Data items:

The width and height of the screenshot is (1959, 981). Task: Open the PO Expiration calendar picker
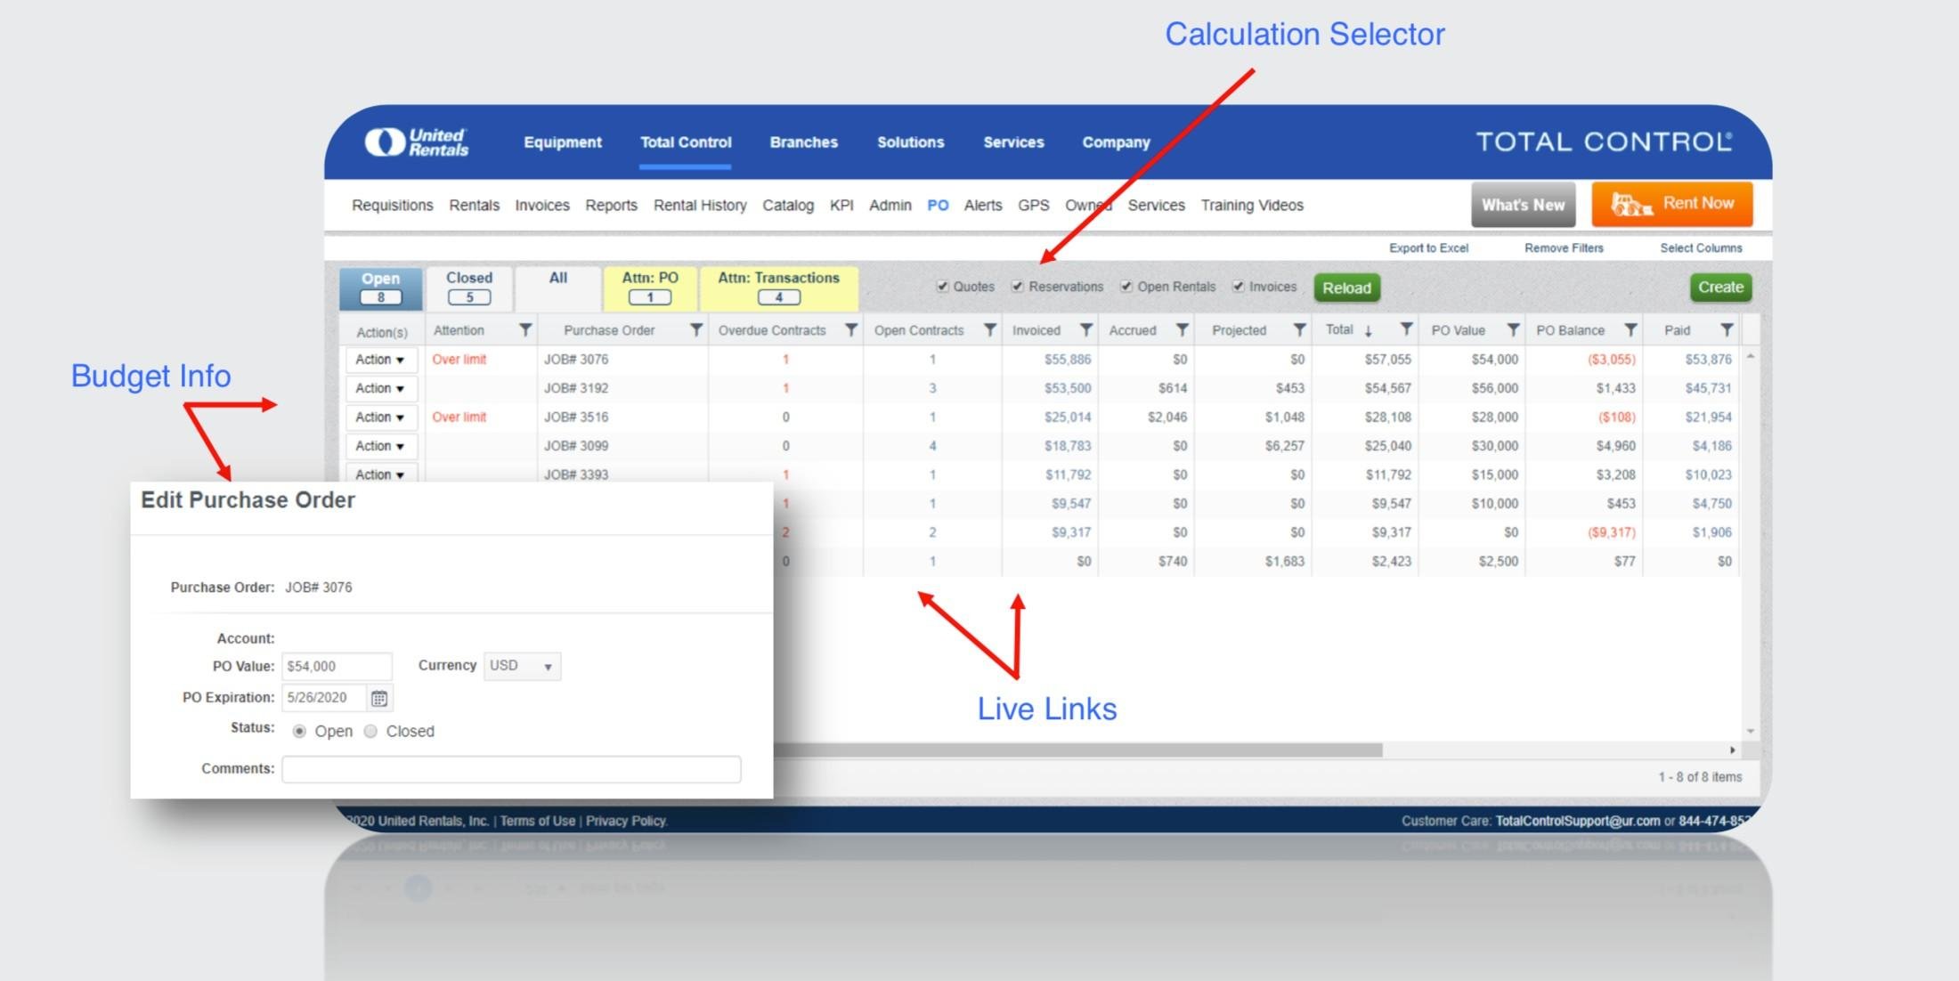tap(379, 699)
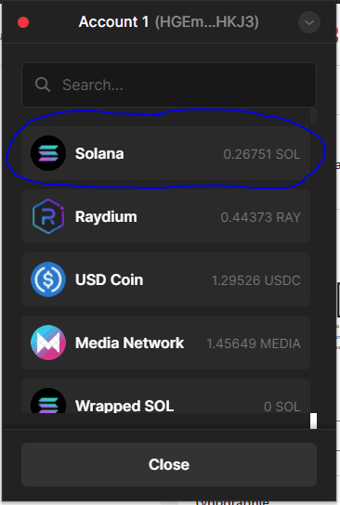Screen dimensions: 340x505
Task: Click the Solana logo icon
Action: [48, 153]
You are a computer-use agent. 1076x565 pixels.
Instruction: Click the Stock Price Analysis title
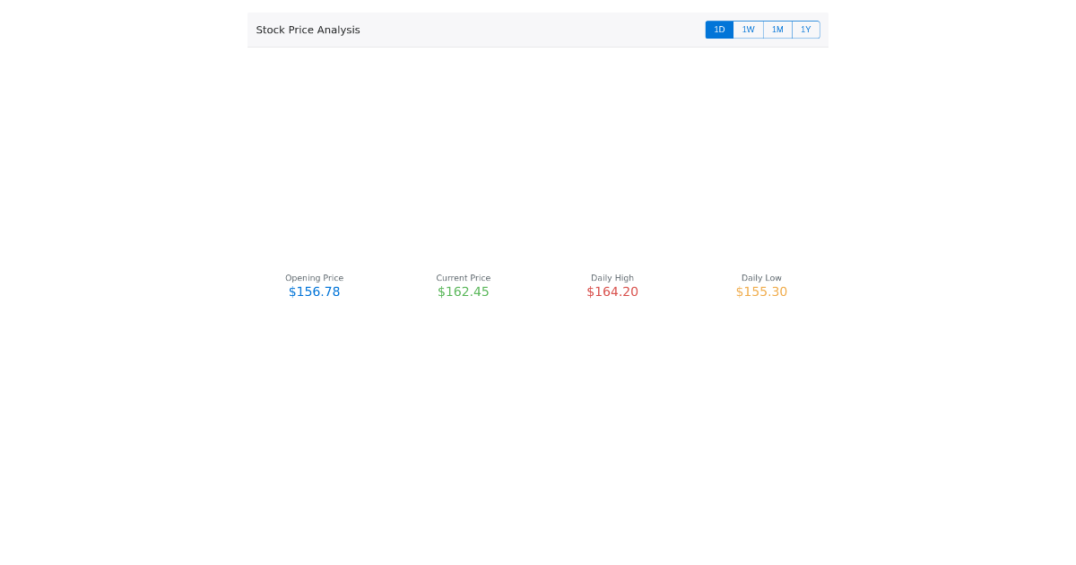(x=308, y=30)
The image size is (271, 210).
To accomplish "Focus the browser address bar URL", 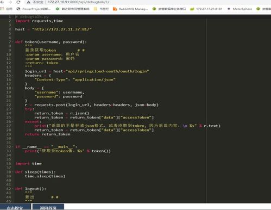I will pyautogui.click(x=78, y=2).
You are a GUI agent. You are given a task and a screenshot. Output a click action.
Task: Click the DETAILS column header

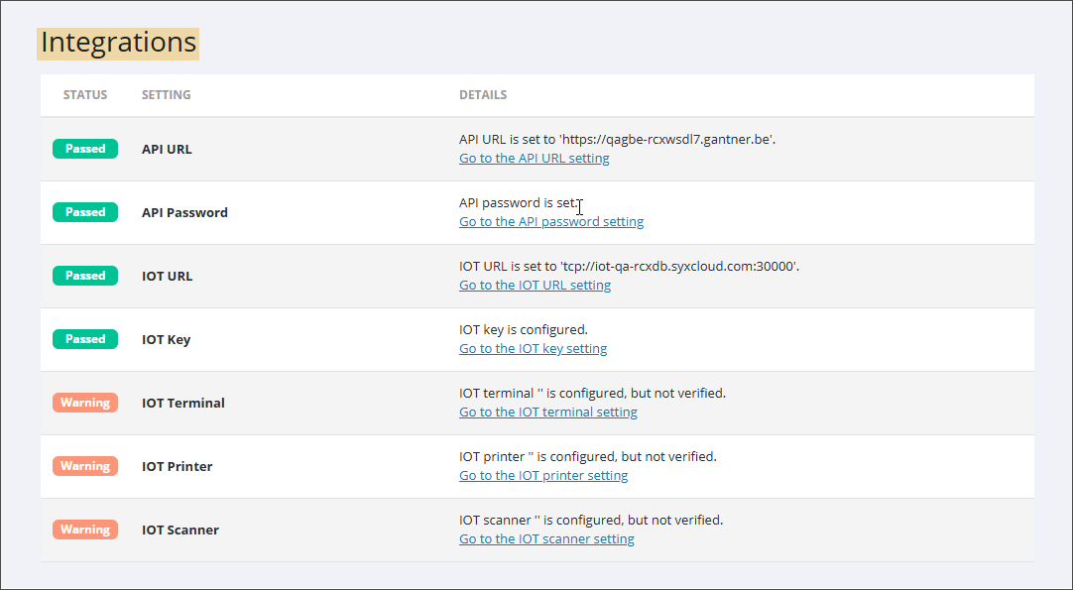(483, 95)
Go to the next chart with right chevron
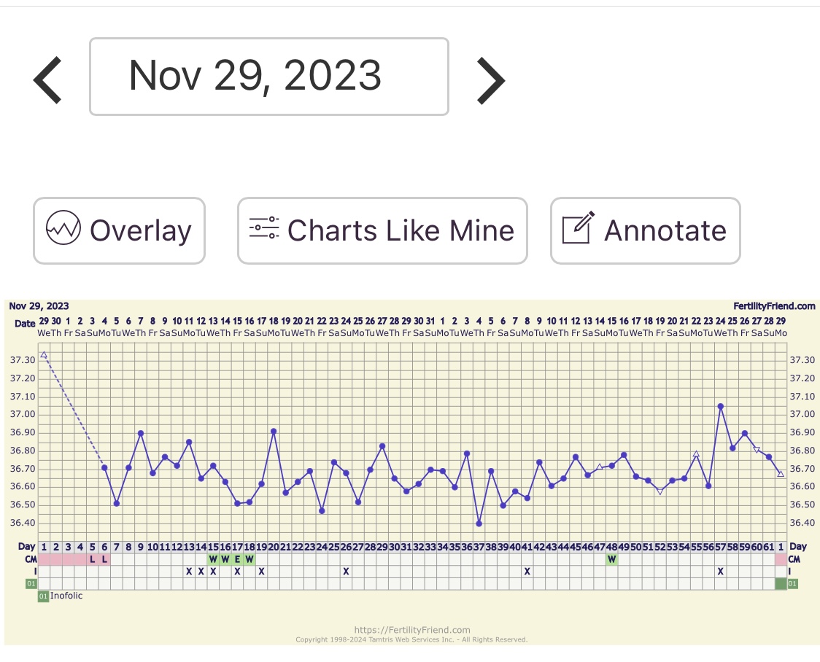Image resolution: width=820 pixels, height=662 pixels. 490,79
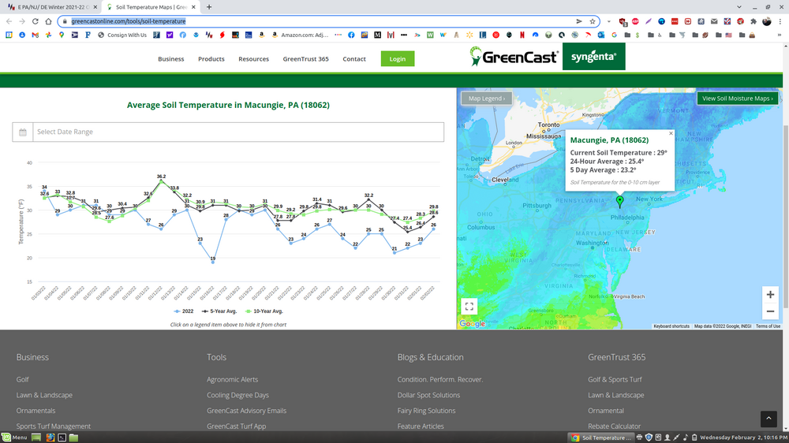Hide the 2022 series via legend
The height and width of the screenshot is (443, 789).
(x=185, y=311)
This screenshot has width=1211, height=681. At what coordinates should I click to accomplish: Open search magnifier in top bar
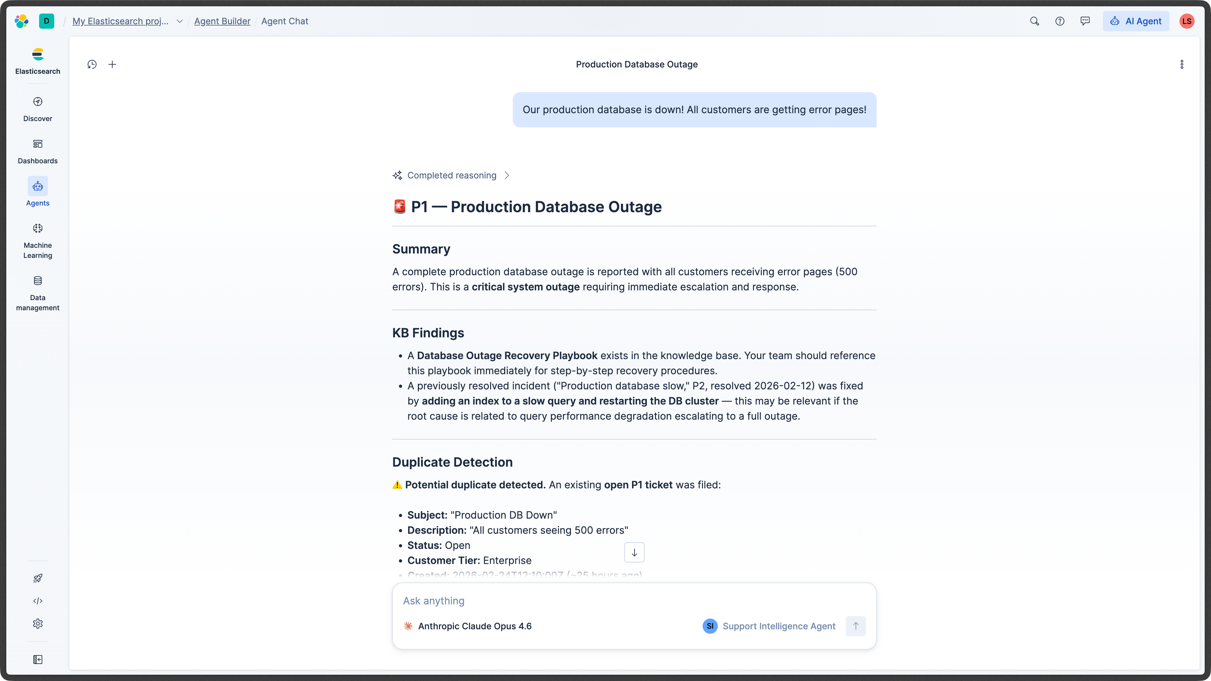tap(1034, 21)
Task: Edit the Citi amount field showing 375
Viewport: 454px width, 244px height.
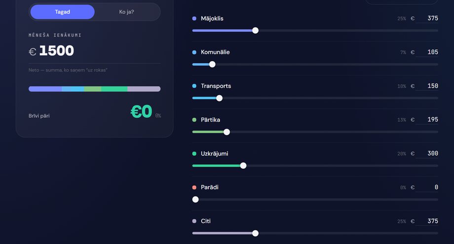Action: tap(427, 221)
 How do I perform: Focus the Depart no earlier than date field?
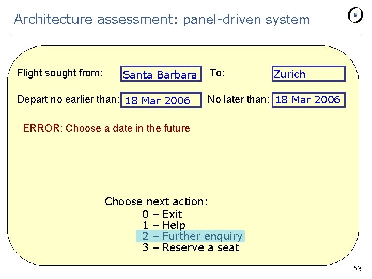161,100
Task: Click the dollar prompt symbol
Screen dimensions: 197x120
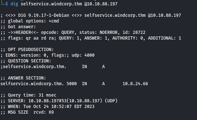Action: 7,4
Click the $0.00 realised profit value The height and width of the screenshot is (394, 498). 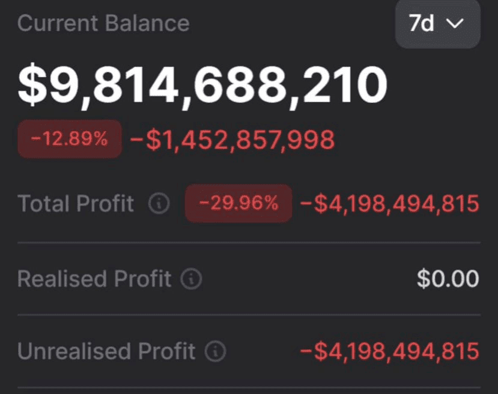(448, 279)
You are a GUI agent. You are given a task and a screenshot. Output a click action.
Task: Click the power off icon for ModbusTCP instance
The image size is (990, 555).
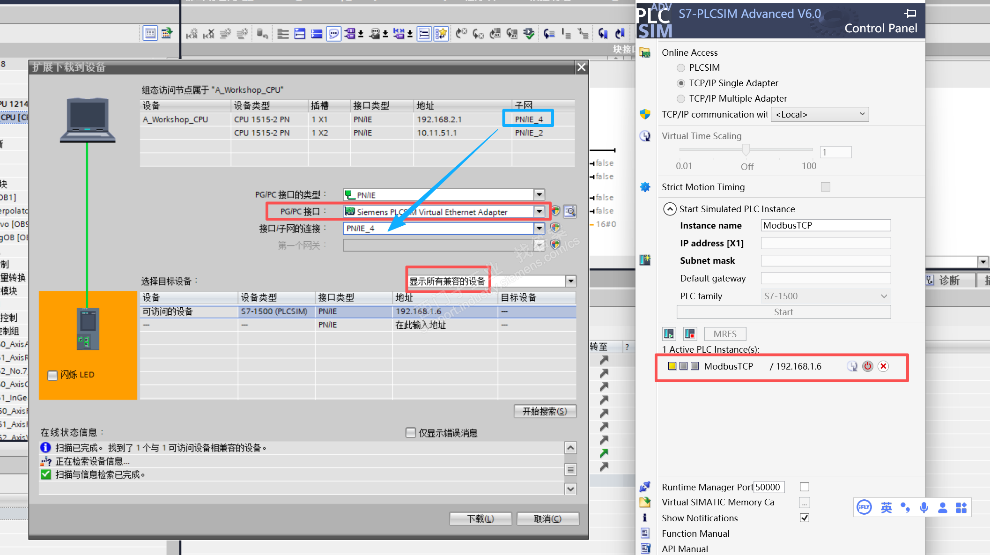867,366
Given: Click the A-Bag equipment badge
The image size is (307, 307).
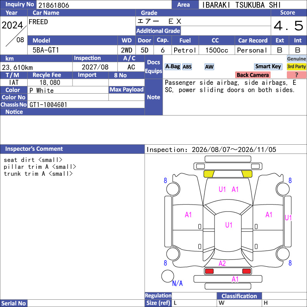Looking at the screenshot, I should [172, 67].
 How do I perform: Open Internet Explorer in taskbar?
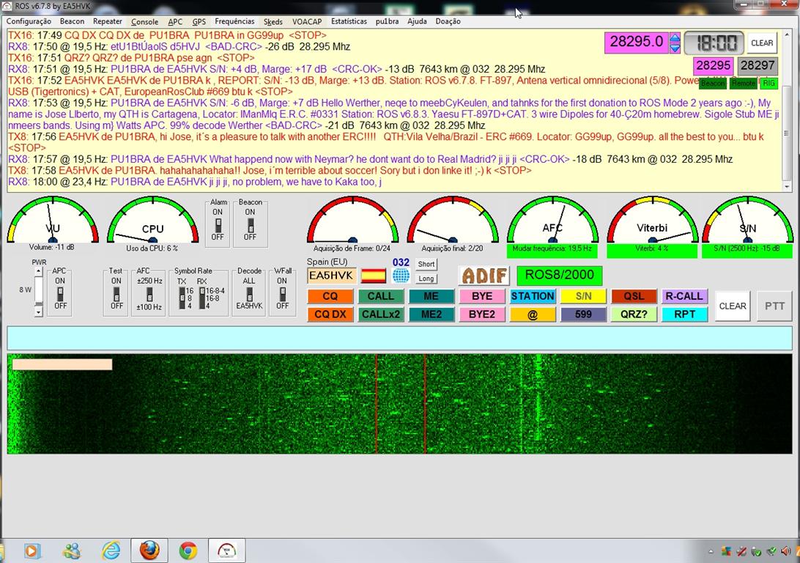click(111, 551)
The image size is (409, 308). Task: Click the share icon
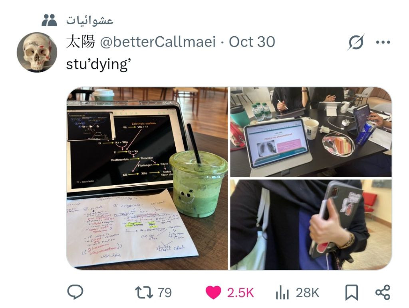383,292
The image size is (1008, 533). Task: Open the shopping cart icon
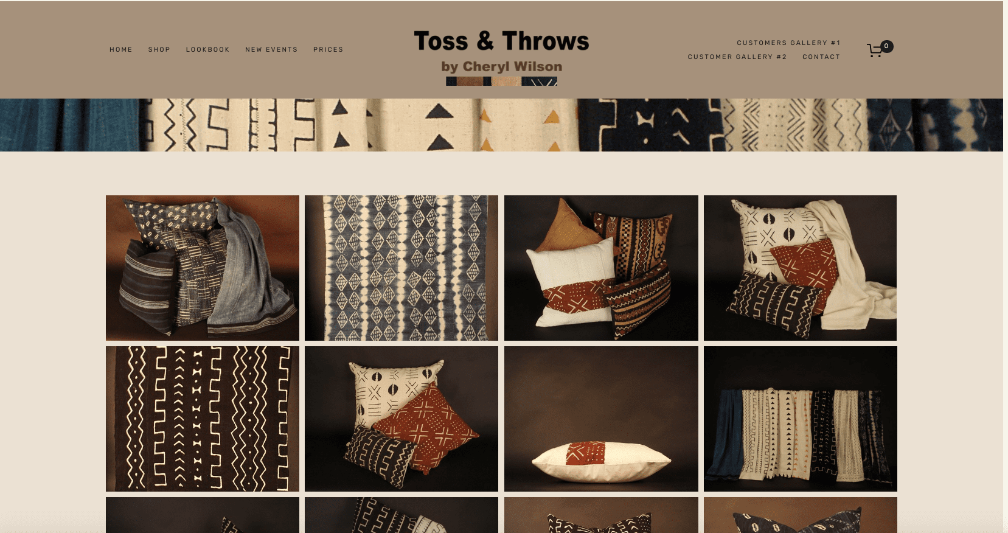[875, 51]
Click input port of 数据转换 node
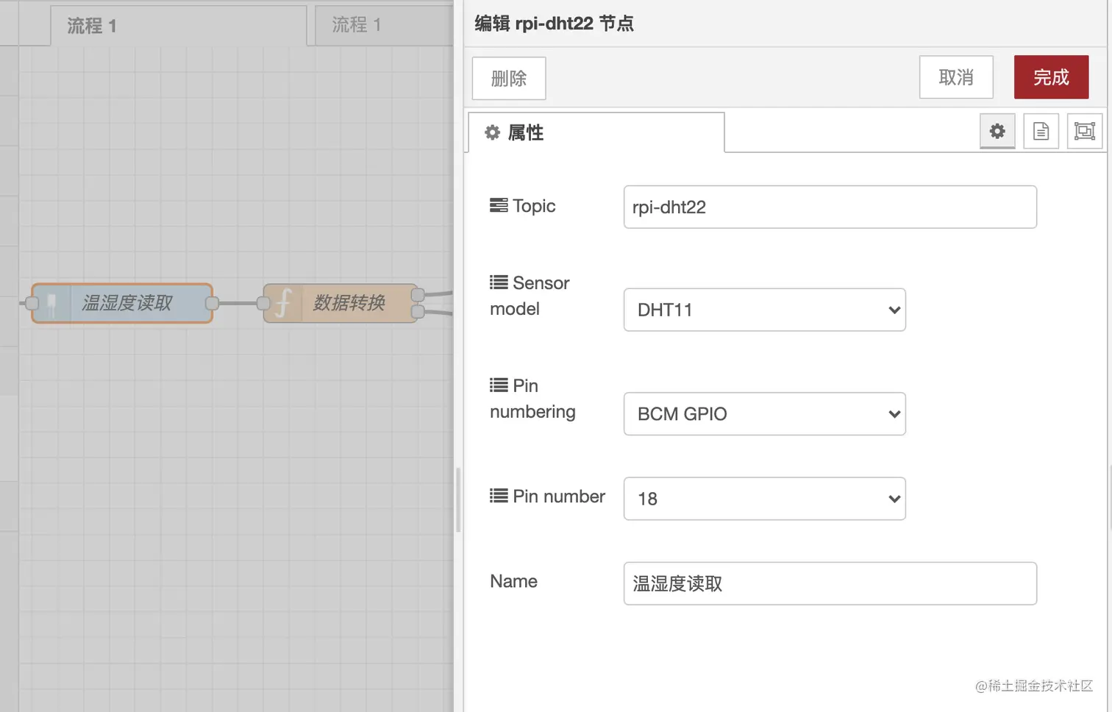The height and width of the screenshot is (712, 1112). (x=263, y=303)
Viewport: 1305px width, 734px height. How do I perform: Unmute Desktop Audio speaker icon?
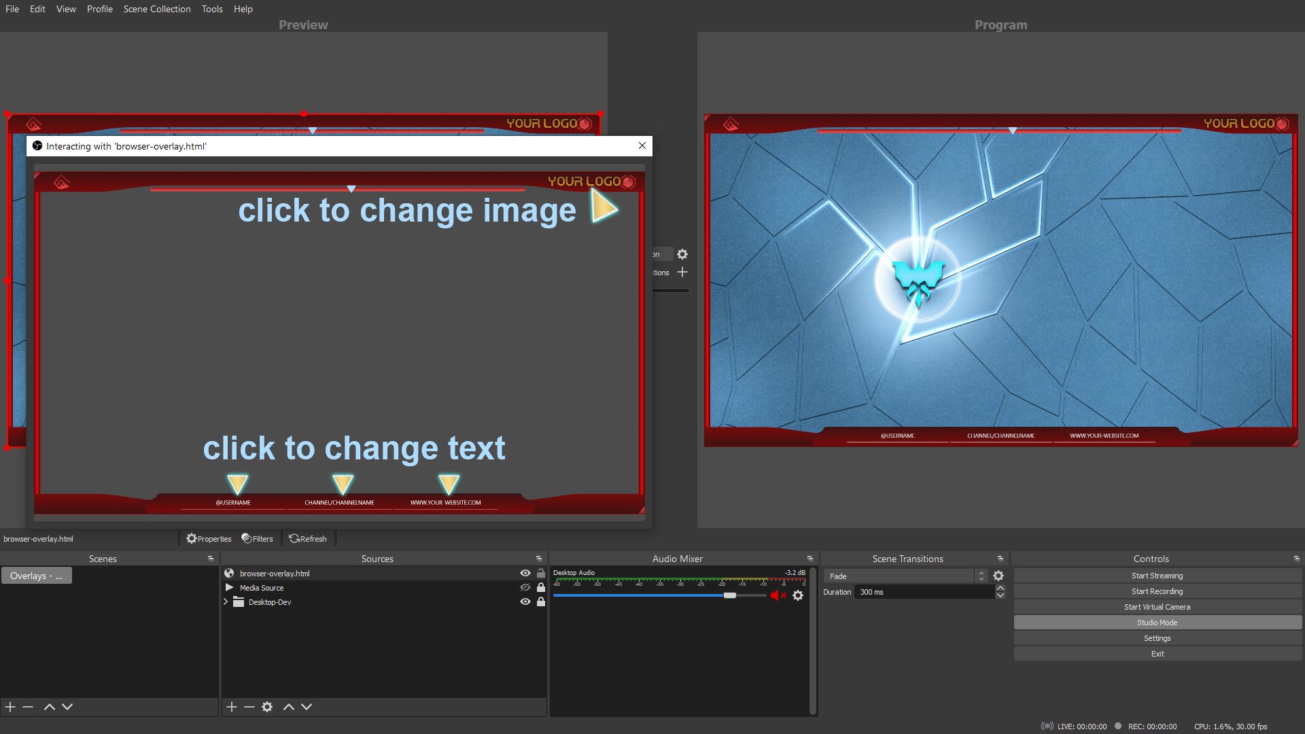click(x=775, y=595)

__Directive__. Please copy word for word the stretch of lines from the one containing "Click input port of 数据转换 node" through the last line above, omitting the pictures.

__Completed exercise__.
Click input port of 数据转换 node
The height and width of the screenshot is (712, 1112). (x=263, y=303)
Viewport: 1305px width, 734px height. How do I perform: Unmute Desktop Audio speaker icon?
click(x=775, y=595)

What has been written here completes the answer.